The text is even more of a concern. As I write this, Amazon.com has suggested that I consider four of Colleen Coble’s books. As I look at them, I can make out the face of the woman; I can make out that there are horses; and I can make out her name. Based on those images alone, it would be hard for me to tell you the names of the books. What this tells us is that Thomas Nelson believes that the most important piece of information you’ll find on those covers is the name of the author. Thomas Nelson believes that people will buy those books because they were written by Colleen Coble, no matter what the title might be, no matter whether she is a best-selling author or not, no matter who endorsed the book. But that isn’t true for the rest of us.
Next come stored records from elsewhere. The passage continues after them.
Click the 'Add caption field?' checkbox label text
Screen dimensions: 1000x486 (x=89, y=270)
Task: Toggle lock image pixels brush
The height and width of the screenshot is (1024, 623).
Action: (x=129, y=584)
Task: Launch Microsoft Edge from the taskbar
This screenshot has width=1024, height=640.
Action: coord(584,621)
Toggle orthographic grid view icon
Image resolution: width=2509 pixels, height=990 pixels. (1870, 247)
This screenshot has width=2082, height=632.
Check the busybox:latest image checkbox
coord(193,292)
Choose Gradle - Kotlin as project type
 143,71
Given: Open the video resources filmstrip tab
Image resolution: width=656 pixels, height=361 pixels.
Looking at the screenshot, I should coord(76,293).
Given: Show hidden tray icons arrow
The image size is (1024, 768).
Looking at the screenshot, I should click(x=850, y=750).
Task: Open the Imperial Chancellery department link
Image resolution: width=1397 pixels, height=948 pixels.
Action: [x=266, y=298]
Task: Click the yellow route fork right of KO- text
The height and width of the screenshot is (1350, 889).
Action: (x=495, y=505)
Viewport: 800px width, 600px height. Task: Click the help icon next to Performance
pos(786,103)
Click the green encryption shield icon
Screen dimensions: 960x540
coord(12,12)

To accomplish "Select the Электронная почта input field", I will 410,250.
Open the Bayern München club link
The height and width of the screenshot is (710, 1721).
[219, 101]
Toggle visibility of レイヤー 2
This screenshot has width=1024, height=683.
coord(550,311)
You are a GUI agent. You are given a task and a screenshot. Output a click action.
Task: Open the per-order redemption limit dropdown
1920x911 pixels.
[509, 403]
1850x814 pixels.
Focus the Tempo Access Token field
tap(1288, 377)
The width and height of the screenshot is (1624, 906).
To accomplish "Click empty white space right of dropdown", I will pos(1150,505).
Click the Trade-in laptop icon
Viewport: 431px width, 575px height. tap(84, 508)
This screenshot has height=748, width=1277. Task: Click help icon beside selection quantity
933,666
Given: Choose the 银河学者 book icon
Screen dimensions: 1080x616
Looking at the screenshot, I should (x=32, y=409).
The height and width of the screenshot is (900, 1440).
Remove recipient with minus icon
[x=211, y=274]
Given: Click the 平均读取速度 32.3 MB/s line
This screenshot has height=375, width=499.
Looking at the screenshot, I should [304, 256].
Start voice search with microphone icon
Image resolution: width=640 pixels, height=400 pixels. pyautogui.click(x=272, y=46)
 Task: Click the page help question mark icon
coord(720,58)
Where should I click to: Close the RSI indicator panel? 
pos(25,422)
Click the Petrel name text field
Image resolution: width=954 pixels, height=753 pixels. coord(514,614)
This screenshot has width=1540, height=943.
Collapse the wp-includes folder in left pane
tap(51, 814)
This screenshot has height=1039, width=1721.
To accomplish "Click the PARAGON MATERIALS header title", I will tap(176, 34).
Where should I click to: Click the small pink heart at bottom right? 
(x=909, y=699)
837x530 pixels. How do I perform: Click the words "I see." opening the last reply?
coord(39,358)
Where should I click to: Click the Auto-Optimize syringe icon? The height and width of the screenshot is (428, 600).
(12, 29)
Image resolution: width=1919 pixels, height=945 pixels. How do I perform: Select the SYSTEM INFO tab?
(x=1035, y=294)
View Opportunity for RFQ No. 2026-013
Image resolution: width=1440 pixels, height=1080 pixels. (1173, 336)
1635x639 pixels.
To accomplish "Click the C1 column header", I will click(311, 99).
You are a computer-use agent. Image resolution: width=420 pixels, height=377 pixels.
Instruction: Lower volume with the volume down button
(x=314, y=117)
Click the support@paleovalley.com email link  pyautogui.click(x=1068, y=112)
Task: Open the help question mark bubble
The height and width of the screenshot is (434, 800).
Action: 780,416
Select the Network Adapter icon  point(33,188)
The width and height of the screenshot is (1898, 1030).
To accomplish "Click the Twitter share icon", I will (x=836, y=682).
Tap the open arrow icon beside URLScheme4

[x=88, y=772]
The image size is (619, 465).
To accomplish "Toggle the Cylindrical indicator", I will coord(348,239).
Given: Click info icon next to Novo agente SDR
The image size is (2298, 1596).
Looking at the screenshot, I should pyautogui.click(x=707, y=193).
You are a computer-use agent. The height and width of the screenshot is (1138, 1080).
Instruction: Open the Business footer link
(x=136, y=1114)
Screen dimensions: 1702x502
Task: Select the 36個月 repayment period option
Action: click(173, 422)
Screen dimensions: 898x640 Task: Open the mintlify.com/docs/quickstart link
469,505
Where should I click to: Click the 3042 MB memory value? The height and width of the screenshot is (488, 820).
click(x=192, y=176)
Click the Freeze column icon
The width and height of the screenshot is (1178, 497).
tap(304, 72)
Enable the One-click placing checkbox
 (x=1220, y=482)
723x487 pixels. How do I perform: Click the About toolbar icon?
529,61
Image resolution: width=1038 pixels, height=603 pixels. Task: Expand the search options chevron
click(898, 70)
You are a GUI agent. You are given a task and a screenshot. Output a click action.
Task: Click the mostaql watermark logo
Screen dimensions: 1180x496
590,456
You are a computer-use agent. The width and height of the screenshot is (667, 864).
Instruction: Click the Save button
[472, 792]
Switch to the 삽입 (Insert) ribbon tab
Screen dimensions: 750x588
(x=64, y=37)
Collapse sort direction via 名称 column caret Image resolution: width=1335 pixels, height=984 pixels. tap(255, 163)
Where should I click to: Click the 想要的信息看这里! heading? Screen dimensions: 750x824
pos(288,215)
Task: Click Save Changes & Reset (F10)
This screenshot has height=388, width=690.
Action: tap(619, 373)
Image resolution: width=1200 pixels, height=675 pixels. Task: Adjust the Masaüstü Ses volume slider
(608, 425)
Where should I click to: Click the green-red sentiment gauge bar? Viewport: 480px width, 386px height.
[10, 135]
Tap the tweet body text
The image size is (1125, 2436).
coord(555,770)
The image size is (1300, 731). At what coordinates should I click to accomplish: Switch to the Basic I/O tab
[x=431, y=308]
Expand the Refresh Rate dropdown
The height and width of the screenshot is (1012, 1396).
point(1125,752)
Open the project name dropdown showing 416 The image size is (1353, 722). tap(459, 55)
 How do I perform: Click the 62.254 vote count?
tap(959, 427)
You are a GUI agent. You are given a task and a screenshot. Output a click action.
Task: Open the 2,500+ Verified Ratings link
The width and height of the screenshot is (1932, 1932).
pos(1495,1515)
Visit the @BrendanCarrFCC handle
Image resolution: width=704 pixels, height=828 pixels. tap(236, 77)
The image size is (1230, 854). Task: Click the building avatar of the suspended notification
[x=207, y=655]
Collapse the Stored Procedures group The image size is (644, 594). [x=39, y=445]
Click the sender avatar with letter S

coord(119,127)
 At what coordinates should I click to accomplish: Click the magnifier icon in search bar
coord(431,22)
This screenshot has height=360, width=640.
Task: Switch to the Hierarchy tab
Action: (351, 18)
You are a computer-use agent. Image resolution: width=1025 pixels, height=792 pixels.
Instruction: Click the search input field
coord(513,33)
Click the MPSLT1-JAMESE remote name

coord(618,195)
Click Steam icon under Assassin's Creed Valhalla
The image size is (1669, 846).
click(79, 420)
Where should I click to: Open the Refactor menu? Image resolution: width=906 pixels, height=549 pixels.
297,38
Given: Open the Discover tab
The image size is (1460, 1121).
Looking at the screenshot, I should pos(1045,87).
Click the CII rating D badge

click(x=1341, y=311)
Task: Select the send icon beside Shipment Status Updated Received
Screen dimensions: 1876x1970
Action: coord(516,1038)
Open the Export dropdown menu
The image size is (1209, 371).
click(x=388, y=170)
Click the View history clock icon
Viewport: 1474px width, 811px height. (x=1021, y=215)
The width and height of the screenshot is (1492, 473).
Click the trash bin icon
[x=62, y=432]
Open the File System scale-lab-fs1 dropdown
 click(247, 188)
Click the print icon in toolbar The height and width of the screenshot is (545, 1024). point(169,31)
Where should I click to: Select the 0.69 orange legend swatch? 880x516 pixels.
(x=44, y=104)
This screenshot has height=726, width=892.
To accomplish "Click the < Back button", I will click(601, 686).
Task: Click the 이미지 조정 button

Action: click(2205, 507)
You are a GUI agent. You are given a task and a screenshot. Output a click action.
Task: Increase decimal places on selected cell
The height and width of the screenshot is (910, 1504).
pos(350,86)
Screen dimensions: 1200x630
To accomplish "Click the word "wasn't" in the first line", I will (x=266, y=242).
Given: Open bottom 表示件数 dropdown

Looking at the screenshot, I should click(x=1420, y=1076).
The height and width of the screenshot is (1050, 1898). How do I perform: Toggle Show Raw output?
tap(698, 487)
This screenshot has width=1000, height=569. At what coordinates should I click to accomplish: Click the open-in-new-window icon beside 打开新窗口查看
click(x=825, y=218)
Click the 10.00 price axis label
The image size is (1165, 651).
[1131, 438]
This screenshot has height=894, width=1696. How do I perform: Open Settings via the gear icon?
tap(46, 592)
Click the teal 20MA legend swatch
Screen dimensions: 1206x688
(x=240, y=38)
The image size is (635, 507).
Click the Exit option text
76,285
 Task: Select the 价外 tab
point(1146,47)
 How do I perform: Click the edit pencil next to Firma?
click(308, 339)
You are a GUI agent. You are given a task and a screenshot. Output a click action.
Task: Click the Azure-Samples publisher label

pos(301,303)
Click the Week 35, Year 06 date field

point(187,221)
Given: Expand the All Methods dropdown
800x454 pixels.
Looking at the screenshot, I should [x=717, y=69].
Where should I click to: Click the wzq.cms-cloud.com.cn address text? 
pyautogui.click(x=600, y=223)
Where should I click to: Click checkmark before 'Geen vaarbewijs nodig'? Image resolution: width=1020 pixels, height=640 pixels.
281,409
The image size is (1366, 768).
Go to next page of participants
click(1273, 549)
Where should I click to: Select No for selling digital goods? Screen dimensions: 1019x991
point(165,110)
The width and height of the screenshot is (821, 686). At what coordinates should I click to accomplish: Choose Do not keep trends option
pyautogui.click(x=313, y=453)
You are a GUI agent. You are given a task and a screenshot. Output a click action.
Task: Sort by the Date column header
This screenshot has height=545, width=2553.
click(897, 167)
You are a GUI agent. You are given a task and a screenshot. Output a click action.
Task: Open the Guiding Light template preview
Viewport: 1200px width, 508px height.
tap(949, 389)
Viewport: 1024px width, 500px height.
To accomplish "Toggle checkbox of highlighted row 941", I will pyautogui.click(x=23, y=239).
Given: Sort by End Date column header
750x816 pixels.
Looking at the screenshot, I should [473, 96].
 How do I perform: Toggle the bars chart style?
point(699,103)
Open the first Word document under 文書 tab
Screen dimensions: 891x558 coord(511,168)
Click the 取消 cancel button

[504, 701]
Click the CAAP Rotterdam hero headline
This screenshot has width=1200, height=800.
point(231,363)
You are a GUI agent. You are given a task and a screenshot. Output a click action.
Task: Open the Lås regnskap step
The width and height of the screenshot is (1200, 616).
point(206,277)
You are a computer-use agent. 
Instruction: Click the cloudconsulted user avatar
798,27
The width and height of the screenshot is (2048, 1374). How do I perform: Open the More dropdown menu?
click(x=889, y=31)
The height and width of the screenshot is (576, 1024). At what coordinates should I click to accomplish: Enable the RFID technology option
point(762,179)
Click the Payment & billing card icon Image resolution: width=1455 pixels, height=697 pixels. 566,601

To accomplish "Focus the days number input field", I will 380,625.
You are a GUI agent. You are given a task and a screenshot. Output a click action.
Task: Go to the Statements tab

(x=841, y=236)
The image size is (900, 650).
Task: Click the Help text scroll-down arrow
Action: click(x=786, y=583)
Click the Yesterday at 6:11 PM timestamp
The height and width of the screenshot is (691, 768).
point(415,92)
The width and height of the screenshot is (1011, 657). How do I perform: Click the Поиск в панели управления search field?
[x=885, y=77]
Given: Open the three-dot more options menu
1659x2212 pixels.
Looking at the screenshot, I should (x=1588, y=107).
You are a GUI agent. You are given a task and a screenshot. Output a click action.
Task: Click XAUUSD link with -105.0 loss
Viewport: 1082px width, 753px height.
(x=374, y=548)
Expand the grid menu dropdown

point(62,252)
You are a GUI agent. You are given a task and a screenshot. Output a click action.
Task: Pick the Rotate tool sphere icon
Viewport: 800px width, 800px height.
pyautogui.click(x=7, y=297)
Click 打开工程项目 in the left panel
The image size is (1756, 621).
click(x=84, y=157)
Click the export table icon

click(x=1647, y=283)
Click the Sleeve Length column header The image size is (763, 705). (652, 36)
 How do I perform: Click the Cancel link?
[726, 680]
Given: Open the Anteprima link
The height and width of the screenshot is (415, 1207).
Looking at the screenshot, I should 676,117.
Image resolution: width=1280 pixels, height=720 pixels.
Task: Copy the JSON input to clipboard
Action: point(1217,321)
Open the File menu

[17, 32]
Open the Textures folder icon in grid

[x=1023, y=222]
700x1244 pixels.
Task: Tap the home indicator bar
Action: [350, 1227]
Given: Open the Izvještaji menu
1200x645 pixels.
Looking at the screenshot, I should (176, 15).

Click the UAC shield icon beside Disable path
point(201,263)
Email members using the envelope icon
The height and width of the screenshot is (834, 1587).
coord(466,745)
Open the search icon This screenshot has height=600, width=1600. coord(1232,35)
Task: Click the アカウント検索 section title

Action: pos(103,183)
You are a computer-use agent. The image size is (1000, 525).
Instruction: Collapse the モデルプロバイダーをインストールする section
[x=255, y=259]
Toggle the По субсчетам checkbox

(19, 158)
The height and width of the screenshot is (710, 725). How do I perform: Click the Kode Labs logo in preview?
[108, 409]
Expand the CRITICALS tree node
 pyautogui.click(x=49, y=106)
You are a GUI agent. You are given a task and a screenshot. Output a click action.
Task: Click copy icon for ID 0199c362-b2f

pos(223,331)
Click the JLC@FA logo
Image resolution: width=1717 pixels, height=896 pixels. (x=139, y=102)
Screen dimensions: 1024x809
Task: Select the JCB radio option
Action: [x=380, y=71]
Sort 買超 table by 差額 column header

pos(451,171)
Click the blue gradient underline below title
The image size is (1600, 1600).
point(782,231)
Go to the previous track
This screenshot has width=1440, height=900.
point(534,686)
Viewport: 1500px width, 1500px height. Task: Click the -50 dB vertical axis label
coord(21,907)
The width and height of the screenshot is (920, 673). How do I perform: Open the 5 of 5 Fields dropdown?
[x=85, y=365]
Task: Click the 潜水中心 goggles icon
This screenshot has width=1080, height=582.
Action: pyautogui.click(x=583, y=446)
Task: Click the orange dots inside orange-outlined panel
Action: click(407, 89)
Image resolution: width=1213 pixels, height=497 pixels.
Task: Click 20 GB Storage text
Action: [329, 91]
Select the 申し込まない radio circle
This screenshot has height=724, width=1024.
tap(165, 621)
For us nobodies, the title of the book is the most important thing on the cover. When I was younger and less experienced, I had this idea that if I put my name in big letters on the front cover people would think the book was written by some best-selling author they just hadn’t heard about and buy the book. Go ahead and laugh; I am. I missed the point. People don’t buy Colleen Cobles’s books because her name is in big letters. They buy her books because they are fans of her work. Thomas Nelson is just capitalizing on that. But if the author doesn’t have a big fan base, we go back to the notion of selling the book on the merits of the book itself. We don’t want the reader to think about how they don’t know the author before they decide the book may interest them. So, we should increase the size of the title and decrease the size of the author’s name. When you look at the scaled down version of your cover, if the title isn’t easily readable, it has no opportunity to hook the reader.

In a brick-and-mortar store, the back cover and spine are important, but online we rarely see those things. Often, there is a product description instead. Because the reader won’t see the back cover, I believe the product description should match the back cover. Some books only have reviews. That is sad because reviewers don’t always tell us what the book is about. So, when we write the copy for the back, we should write it for both those who pick up the book and have it in hand and for those who may discover the book online.

Covers are still important. People still make decisions based on the cover. However, the nature of the Internet has changed how people view covers and we must change their design accordingly.